Thursday, April 5, 2018

Raymond Tan

theSun interviews Raymond Tan, who has just directed a movie about children and chinese opera 

Headline: The Love Of Theatre 
By Bissme S 

ONE OF the films opening in cinemas today, The Wayang Kids focuses on five primary school students who are training hard to enter an international Chinese opera performance.
The main protagonist is a young boy named Open, who is on the autism spectrum. He must prove to his classmates and himself that he has what it takes to be on stage.
Recently the film under produced by Brainchild Pictures was showed at a screening for the Malaysian media. The 90-minute film touched our hearts, thanks to the performances of the five child actors from different cultural backgrounds.
Austin Chong stars as the film’s protagonist Open, and his classmates are played by Mukesh Raghavan, Muhamad Mikail, Kaitlyn Ong, and Lorena Gibb.
To find the right cast, film director Raymond Tan, 44, visited over 20 schools and auditioned nearly 500 students.
“None of the kids had acting experiences before,” says Tan.
Tan gave the children two months of intensive training before facing the camera. They were given some lessons in acting and Chinese opera, where they learn how to somersault and back-flip. A few were given additional training to brush up their Mandarin, as the film is mostly in that dialect.
“I always tell them ‘whatever you do, never memorise your lines,” he says.
“Nobody will pay to see you reciting your lines.”
His child actors were given the freedom to interpret their characters so their performance would be more natural. Tan said the last thing he wanted was for his young actors to give ‘adult-like performances’.
“I want them to be kids,” he says.
It had always been his childhood dream to be a film maker. Tan, who was born in Pulau Tikus, Penang says: “I was exposed to films when I was six years old.
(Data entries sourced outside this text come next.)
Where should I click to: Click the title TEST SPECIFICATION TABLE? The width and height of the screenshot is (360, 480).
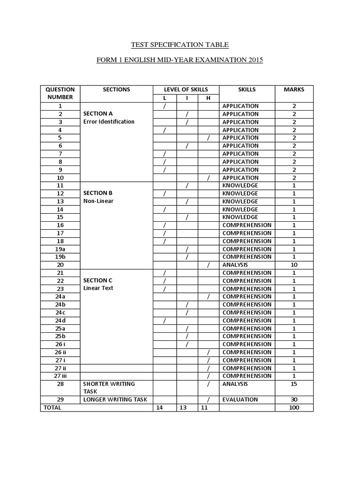pyautogui.click(x=180, y=45)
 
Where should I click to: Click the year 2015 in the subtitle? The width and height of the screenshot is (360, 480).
pyautogui.click(x=254, y=60)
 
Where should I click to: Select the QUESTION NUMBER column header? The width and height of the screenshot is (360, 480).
pyautogui.click(x=60, y=93)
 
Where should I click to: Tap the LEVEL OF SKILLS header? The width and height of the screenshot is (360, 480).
pyautogui.click(x=186, y=90)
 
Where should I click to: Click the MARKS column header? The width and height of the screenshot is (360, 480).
pyautogui.click(x=294, y=90)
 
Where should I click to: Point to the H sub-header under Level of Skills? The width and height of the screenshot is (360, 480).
pyautogui.click(x=208, y=98)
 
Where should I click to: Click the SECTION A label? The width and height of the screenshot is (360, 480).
pyautogui.click(x=98, y=113)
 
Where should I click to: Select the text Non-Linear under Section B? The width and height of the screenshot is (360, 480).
pyautogui.click(x=98, y=201)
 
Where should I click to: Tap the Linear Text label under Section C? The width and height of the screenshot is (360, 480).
pyautogui.click(x=98, y=288)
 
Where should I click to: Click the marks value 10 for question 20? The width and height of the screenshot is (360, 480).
pyautogui.click(x=294, y=265)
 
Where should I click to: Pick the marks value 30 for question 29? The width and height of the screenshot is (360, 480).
pyautogui.click(x=294, y=399)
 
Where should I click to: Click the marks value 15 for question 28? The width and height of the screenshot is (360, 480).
pyautogui.click(x=294, y=384)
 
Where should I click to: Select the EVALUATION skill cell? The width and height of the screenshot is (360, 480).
pyautogui.click(x=240, y=399)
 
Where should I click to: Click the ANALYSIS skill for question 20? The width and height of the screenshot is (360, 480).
pyautogui.click(x=235, y=265)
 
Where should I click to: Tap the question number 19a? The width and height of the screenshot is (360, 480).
pyautogui.click(x=60, y=249)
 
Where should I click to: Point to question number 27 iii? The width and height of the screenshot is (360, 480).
pyautogui.click(x=60, y=376)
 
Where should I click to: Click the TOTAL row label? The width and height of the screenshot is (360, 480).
pyautogui.click(x=52, y=408)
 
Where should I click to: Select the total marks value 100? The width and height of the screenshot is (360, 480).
pyautogui.click(x=294, y=408)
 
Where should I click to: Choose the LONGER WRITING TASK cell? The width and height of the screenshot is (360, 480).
pyautogui.click(x=115, y=399)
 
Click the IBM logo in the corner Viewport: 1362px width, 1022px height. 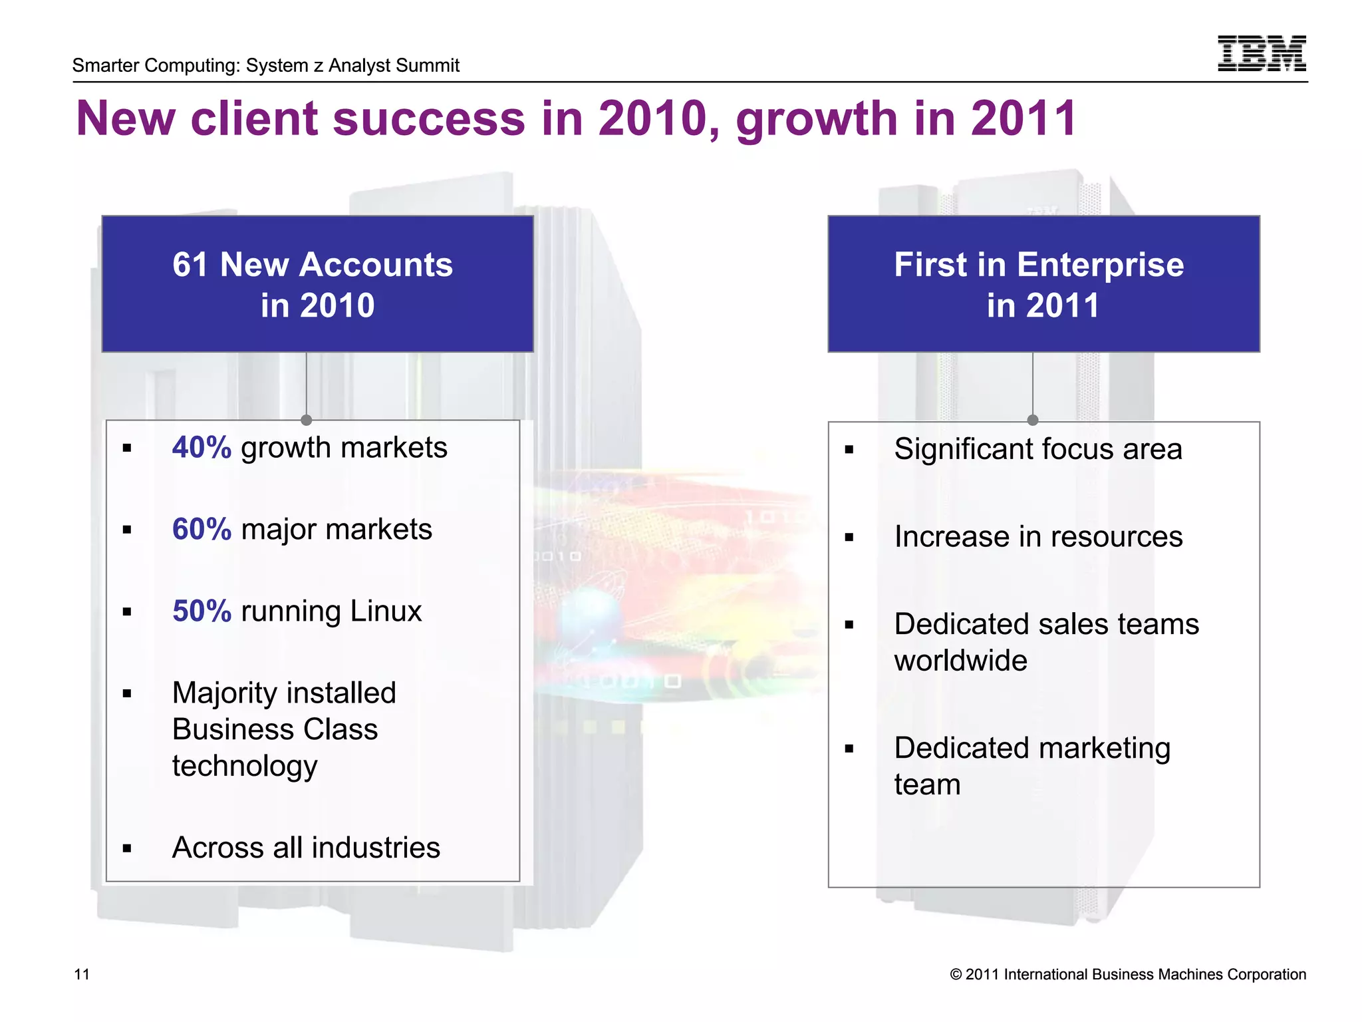tap(1261, 53)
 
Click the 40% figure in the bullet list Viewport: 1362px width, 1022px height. tap(202, 448)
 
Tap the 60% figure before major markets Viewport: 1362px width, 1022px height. tap(202, 530)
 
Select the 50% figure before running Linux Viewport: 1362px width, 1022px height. tap(202, 611)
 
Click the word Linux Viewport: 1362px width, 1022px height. tap(386, 611)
My father was manager for a cinema and I got the chance to see many films for free.”
“I wanted to be a filmmaker [and] make films to entertain people [in return]."
Unfortunately, it took him many years to become a filmmaker.
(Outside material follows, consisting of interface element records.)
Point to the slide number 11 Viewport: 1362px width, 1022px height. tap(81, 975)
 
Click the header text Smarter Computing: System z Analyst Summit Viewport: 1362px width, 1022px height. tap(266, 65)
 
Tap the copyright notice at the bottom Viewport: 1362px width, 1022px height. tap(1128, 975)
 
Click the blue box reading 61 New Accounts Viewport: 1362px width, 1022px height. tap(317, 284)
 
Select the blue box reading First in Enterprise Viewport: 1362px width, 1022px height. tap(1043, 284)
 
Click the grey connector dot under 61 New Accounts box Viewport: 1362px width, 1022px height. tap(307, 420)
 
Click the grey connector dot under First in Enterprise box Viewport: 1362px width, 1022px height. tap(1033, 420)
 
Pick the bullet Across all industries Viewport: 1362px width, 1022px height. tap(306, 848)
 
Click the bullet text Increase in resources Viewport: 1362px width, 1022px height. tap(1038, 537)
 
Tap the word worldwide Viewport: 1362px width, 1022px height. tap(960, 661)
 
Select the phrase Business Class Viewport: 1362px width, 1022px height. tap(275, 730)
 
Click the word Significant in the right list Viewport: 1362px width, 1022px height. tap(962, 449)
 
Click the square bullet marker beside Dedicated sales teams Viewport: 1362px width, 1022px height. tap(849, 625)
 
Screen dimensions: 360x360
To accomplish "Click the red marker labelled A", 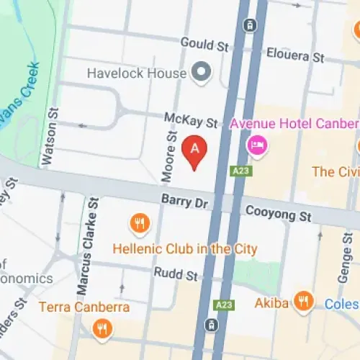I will [x=194, y=150].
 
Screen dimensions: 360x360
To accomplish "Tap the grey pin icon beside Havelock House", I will [x=202, y=72].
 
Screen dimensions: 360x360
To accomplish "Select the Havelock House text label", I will [x=137, y=73].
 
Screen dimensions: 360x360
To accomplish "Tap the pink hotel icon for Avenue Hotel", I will [x=256, y=148].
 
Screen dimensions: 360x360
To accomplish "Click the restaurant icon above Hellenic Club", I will [x=139, y=224].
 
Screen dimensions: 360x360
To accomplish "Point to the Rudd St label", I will [x=175, y=274].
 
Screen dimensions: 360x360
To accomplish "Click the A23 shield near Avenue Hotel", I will [x=240, y=171].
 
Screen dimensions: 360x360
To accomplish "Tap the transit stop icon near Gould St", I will [x=250, y=25].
“I grew up in an era where we encourage to be doctors, lawyers and engineers,” he says.
Tan in fact became an engineer, and in 2000, he moved to Singapore to work there. But he could not forget his dream.
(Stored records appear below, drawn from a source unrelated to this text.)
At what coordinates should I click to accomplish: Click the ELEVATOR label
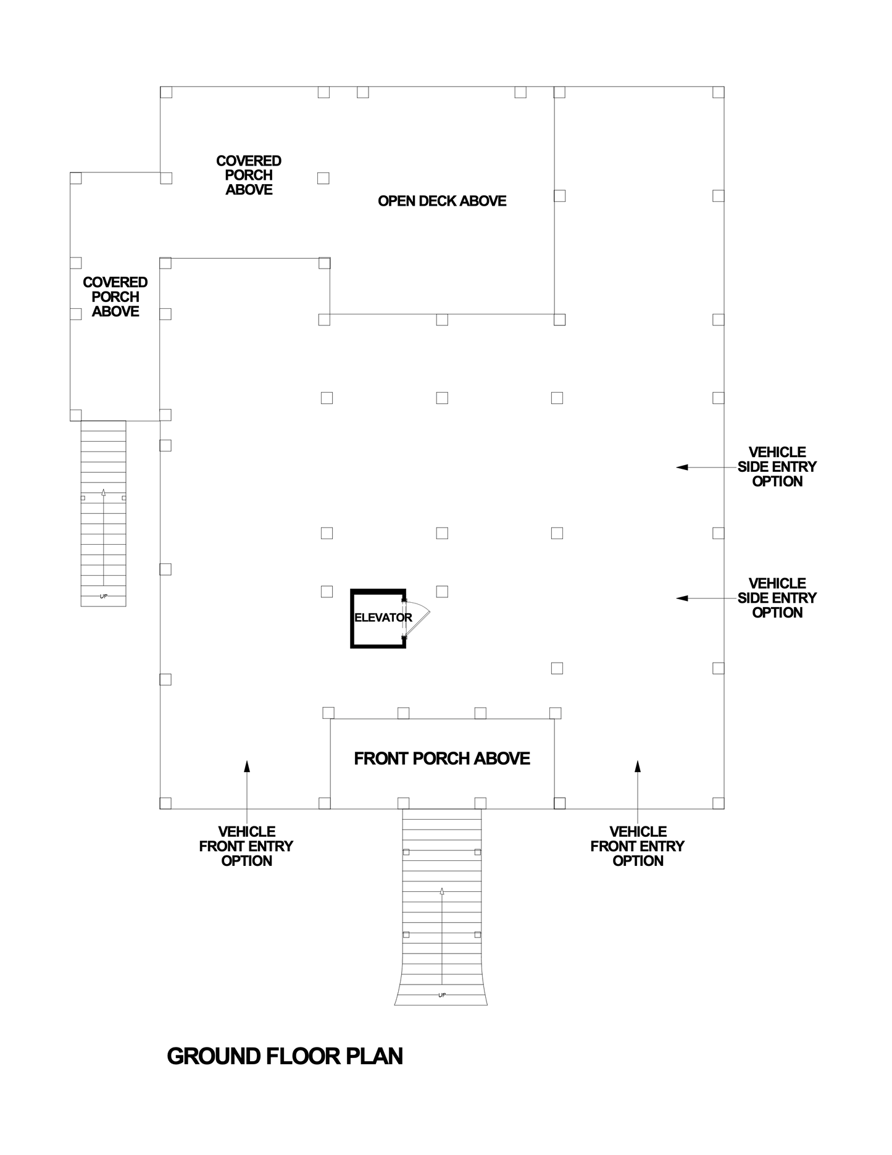click(383, 618)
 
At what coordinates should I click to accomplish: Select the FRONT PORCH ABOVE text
click(442, 758)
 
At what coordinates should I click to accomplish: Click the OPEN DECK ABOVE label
click(442, 201)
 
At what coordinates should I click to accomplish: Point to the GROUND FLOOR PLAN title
click(285, 1056)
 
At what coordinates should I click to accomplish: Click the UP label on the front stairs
click(442, 995)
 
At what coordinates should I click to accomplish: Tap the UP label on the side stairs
click(103, 596)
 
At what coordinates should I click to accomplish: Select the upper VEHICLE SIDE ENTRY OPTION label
click(777, 467)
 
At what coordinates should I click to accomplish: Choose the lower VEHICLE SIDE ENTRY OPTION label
click(777, 598)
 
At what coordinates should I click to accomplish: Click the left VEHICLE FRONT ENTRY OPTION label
click(246, 846)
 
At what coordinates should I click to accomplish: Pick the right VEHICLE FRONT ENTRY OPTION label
click(638, 846)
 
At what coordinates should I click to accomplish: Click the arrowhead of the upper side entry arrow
click(682, 468)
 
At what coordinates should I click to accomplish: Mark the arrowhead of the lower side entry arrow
click(682, 598)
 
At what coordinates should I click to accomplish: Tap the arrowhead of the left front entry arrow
click(247, 766)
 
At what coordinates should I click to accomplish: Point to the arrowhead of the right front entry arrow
click(638, 766)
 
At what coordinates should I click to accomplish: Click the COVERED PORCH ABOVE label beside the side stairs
click(115, 297)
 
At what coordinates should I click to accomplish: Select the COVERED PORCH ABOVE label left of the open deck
click(249, 175)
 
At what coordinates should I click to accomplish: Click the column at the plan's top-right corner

In 2009, he decided to take the risk, and left his engineering job to focus on turning his childhood dream into a reality.
“It is never easy to leave stable paying job,” he says.
“I suffered many sleepless nights.”
He started making experimental short films. One of his works, called Wa For Wayang, centres around a young Indian boy who loses a bet and as a forfeit, must learn Chinese Opera. Slowly he falls in love with the craft that was initially alien to him.
This 30-minute short film became an instant hit and showed in many international international film festivals.
In 2014, used it as the basis for his first feature film called Wayang Boy, making minor changes to the plot.
In 2015, the film was recognised as the Best Foreign Comedy Feature in International Family Film Festival in United States. The Wayang Kids is his second feature film.
Asked why both films feature Chinese Opera as a centrepiece, Tan explains: “When I was young, my grandmother often to took me see the Chinese opera that was performed on the street.
“I realised the younger generation is not aware that such performances exist, and I want my film to expose them to this heritage.”
Both films also feature children as the main characters.
“When I started my film career, I was told the two things I should avoid were directing animals and children.
“Directing children is five time harder than directing adults,” he says.
“But if you direct children, you will experience something unique, pure and special. It is always interesting to uncover unpolished gems.”
The other common factor in his films is the topic of racial harmony.
He explains: “When I was a young boy, my friends from different races.
"Skin colour was never an issue.”
But in recent years, he feels that there have been tensions between the communities.
“Perhaps we should imitate children, and not let our skin colours keep us apart,” he says.
His optimism has led to some criticism that his films are “too sweet”.
“I like my audience to leave the cinema with hope, and hope is not bad thing,” Tan says.
“There is always a light at the end of the tunnel.”
The next film he will be directing will have a story that focuses on a group of teenagers, followed by an animated film with a plot that touches on family values.
“That will be my first attempt at animation,” he says.